• _What you need to do_
Only the lines from the one containing "Click the large orange R avatar" to the end of the records belong in the copy. Reproduce them word for word and drop the pictures.

::::::::

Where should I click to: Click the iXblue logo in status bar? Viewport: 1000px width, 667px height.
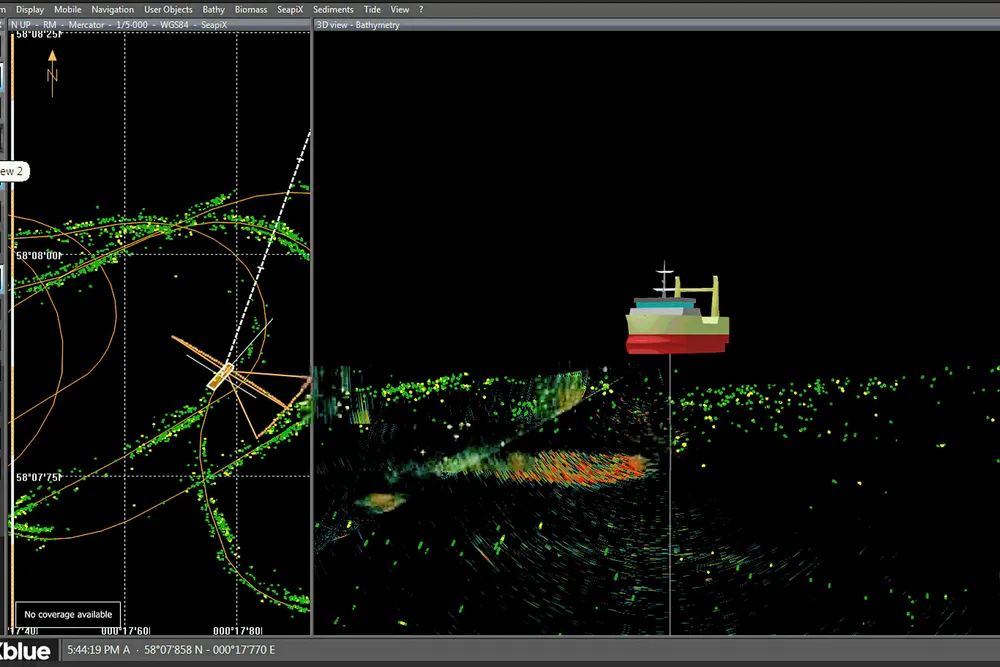25,651
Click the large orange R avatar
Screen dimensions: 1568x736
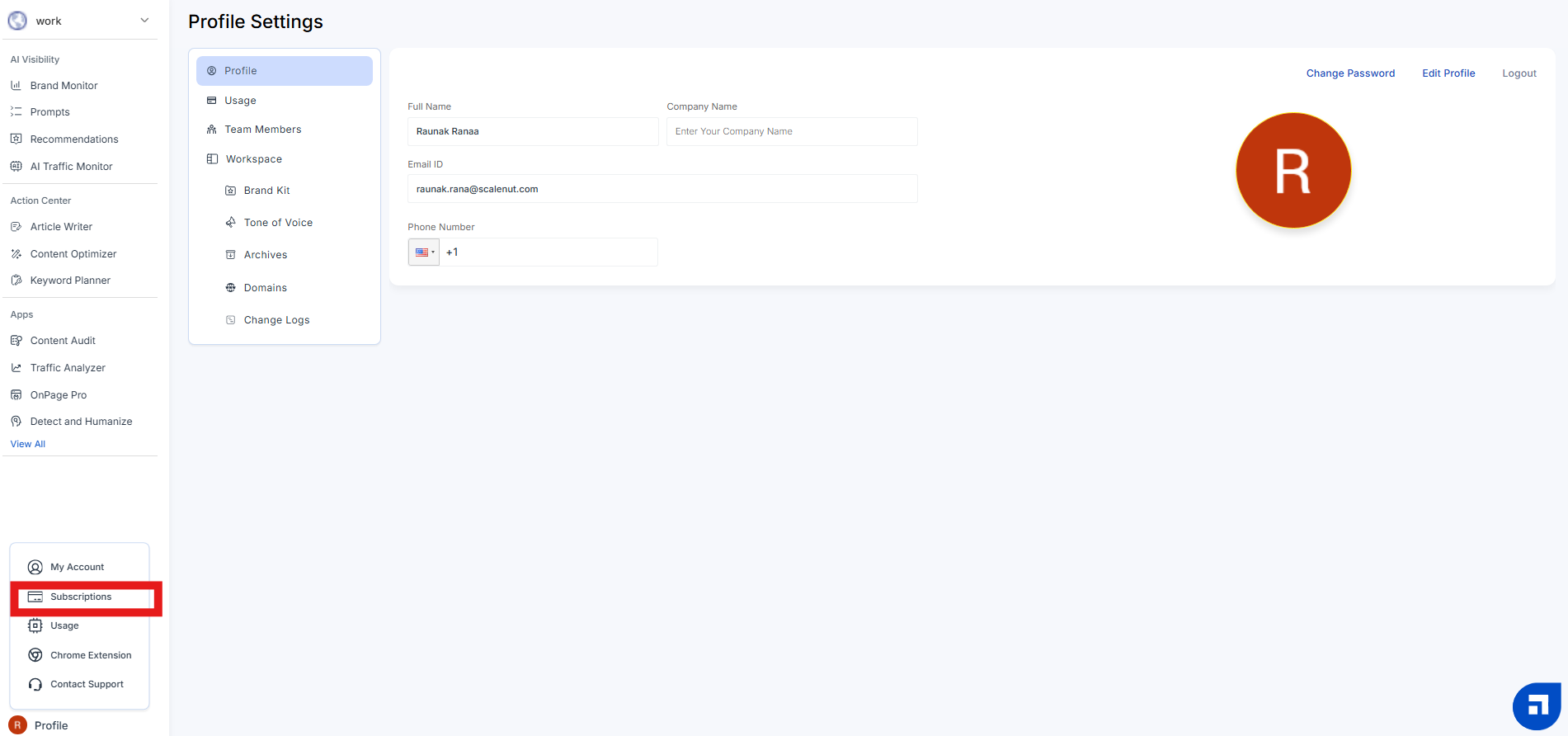[1293, 171]
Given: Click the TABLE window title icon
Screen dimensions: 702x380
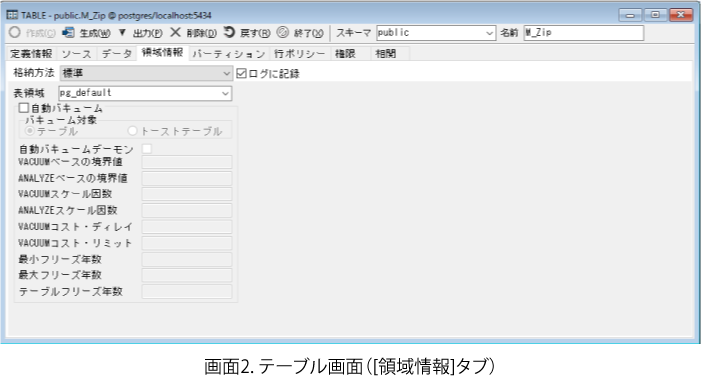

::::::::

• _Written solution_
Click the large orange R avatar
Screen dimensions: 1568x736
[1293, 171]
Given: Click the TABLE window title icon
Screen dimensions: 702x380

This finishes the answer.